[[ INFORMATION, beginning ]]

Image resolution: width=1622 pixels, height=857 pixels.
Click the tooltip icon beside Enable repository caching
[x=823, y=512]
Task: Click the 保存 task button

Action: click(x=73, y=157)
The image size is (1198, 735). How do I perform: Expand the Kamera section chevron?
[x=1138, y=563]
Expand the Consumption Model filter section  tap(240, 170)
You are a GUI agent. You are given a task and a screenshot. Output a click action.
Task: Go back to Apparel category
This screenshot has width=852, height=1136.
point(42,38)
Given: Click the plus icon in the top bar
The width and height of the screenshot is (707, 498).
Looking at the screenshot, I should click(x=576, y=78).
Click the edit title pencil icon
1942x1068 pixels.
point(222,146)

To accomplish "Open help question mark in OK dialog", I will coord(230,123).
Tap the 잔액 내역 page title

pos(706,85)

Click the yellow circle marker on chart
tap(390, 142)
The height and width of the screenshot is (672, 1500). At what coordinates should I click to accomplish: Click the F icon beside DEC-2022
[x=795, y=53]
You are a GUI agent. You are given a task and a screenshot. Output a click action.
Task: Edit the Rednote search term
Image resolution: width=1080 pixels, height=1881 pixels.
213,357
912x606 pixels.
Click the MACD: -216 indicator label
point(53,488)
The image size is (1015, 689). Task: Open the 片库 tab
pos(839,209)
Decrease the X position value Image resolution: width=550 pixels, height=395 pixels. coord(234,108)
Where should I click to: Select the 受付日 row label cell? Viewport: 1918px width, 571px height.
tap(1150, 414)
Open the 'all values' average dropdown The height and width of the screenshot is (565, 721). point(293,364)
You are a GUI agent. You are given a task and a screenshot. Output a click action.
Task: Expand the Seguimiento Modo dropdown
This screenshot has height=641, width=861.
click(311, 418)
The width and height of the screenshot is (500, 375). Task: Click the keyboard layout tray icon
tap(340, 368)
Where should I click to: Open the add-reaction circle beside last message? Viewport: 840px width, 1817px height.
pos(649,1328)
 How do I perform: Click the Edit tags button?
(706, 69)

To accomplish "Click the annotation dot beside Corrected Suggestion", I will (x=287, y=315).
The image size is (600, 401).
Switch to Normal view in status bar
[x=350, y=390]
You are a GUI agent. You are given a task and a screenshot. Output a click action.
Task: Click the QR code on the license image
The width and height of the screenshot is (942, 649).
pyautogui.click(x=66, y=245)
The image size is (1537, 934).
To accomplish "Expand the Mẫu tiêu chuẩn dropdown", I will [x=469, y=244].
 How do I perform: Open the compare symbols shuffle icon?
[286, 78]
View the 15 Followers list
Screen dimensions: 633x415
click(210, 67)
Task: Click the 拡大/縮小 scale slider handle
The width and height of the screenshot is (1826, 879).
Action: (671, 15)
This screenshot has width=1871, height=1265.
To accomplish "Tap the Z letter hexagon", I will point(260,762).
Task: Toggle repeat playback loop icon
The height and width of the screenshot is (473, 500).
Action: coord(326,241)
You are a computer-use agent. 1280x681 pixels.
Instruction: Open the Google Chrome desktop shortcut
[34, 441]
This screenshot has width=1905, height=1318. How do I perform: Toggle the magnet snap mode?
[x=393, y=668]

[[ INFORMATION, end ]]

(DIRECTIONS FOR THIS TASK)
Would you quote, exactly and only, the lines from the one containing "Where should I click to: Open" to the end of the entries?

(SOLUTION TO THIS EXERCISE)
Where should I click to: Open the add-reaction circle beside last message? Viewport: 840px width, 1817px height.
pos(649,1328)
 How do I perform: Click the Edit tags button?
(706, 69)

To accomplish "Click the annotation dot beside Corrected Suggestion", I will (x=287, y=315).
The image size is (600, 401).
Switch to Normal view in status bar
[x=350, y=390]
You are a GUI agent. You are given a task and a screenshot. Output a click action.
Task: Click the QR code on the license image
The width and height of the screenshot is (942, 649).
pyautogui.click(x=66, y=245)
The image size is (1537, 934).
To accomplish "Expand the Mẫu tiêu chuẩn dropdown", I will [x=469, y=244].
 How do I perform: Open the compare symbols shuffle icon?
[286, 78]
View the 15 Followers list
Screen dimensions: 633x415
click(210, 67)
Task: Click the 拡大/縮小 scale slider handle
The width and height of the screenshot is (1826, 879).
Action: (671, 15)
This screenshot has width=1871, height=1265.
To accomplish "Tap the Z letter hexagon", I will point(260,762).
Task: Toggle repeat playback loop icon
The height and width of the screenshot is (473, 500).
Action: coord(326,241)
You are a computer-use agent. 1280x681 pixels.
Instruction: Open the Google Chrome desktop shortcut
[34, 441]
This screenshot has width=1905, height=1318. How do I perform: Toggle the magnet snap mode?
[x=393, y=668]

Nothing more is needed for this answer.